> WHAT TO DO: Reproduce the entries starting with the line containing "Viewport: 1280px width, 698px" and going on through the line containing "pyautogui.click(x=140, y=40)", requests included, and shift every coordinate in the answers by -150.

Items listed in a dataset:
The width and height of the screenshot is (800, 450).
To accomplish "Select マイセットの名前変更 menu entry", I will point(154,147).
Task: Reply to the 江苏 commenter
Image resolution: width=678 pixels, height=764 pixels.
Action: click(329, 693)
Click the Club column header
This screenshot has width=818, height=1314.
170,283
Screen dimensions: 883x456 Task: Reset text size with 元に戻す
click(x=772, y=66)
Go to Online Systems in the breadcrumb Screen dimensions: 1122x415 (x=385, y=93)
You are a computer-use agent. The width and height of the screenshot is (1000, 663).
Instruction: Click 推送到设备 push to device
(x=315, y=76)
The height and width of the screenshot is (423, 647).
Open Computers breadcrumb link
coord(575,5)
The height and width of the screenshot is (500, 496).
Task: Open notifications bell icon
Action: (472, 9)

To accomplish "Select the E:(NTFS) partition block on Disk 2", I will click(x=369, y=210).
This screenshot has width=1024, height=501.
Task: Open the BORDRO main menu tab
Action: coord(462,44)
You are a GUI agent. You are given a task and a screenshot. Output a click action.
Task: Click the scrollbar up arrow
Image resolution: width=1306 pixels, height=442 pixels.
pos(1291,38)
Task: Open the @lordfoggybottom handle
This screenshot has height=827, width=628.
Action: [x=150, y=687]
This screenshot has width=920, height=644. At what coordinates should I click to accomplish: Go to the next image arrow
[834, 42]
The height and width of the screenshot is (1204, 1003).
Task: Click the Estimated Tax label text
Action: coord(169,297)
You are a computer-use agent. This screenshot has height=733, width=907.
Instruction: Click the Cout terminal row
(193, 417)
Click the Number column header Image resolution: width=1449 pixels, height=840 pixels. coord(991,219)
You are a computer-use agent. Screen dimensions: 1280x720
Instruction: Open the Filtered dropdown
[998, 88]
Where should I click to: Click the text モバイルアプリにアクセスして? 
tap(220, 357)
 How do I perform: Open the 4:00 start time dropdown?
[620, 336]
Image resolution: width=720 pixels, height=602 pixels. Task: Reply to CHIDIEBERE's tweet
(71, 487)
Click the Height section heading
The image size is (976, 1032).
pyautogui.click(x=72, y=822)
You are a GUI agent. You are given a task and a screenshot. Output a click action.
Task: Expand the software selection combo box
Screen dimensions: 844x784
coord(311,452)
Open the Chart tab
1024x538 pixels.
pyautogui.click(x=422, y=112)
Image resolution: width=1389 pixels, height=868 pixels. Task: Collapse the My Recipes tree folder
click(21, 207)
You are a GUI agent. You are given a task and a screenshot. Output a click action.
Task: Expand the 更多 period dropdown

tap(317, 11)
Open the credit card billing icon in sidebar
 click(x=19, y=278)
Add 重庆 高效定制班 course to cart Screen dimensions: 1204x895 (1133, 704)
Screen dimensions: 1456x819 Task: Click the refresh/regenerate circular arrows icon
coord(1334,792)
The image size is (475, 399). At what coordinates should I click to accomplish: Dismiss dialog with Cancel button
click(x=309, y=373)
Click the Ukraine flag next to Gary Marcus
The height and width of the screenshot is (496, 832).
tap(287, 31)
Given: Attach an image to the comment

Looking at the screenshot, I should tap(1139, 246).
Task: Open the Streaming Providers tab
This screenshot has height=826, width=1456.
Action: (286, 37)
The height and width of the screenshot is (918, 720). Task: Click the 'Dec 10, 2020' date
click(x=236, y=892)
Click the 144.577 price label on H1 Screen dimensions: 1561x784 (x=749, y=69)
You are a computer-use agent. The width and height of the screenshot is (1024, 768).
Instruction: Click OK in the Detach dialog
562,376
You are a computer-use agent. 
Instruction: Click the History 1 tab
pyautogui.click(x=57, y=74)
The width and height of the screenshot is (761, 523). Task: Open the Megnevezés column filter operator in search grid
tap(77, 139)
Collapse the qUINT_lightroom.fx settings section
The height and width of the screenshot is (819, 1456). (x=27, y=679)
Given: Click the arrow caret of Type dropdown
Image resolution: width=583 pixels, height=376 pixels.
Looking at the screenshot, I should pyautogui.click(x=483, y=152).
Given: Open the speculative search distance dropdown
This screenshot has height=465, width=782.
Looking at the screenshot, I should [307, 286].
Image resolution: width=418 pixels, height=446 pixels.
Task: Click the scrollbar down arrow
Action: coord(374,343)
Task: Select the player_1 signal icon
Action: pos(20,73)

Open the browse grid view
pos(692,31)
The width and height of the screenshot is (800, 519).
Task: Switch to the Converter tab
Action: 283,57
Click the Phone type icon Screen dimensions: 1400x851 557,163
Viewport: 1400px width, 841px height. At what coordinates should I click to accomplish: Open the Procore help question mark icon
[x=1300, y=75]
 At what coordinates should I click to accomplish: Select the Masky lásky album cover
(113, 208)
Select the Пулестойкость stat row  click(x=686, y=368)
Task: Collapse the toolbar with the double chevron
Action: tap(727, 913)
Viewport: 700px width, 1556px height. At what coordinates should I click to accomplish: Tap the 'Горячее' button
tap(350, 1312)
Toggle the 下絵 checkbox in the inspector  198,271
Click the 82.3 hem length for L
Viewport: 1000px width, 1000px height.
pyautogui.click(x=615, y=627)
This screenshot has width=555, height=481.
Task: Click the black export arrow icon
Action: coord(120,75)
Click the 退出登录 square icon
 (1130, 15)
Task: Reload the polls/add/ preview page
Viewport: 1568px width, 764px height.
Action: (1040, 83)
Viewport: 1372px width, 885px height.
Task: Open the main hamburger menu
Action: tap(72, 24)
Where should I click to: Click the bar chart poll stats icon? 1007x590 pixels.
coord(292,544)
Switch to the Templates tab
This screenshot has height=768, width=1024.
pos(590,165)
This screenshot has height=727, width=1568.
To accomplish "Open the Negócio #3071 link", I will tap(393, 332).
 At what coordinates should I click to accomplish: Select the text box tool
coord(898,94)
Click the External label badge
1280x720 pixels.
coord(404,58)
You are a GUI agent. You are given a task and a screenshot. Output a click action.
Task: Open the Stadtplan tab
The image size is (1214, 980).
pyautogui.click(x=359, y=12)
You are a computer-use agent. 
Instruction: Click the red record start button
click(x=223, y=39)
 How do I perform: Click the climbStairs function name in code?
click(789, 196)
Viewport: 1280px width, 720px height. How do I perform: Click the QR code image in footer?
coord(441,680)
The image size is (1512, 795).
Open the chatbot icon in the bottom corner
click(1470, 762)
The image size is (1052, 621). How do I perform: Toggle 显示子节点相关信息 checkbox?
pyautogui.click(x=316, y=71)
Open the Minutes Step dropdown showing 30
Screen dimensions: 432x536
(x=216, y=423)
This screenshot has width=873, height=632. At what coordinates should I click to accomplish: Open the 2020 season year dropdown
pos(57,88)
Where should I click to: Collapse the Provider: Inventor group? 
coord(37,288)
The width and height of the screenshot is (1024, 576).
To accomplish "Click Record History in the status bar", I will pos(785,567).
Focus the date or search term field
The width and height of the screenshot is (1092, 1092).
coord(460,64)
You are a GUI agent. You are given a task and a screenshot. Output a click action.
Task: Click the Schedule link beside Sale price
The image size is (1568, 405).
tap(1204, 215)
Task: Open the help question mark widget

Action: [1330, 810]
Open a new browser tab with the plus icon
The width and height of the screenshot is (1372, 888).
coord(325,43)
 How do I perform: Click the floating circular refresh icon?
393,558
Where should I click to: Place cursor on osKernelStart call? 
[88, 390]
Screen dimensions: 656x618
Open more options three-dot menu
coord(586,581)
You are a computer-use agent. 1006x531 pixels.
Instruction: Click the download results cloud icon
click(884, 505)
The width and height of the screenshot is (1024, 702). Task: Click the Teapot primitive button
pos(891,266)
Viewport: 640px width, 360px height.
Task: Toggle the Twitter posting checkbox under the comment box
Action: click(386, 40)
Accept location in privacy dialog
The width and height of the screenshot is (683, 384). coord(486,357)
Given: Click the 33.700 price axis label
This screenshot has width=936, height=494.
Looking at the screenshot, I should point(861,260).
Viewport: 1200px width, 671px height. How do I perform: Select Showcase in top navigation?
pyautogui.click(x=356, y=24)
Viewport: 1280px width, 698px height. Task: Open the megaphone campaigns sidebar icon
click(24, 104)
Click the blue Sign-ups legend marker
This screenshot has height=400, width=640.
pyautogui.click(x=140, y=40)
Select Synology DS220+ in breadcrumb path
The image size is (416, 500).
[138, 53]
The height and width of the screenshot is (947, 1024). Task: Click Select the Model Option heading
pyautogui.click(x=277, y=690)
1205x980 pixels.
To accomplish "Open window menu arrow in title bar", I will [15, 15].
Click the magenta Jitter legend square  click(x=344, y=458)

> THE RESULT:
Viewport: 1280px width, 698px height. Task: Open the megaphone campaigns sidebar icon
click(-126, -46)
Click the blue Sign-ups legend marker
This screenshot has height=400, width=640.
pyautogui.click(x=-10, y=-110)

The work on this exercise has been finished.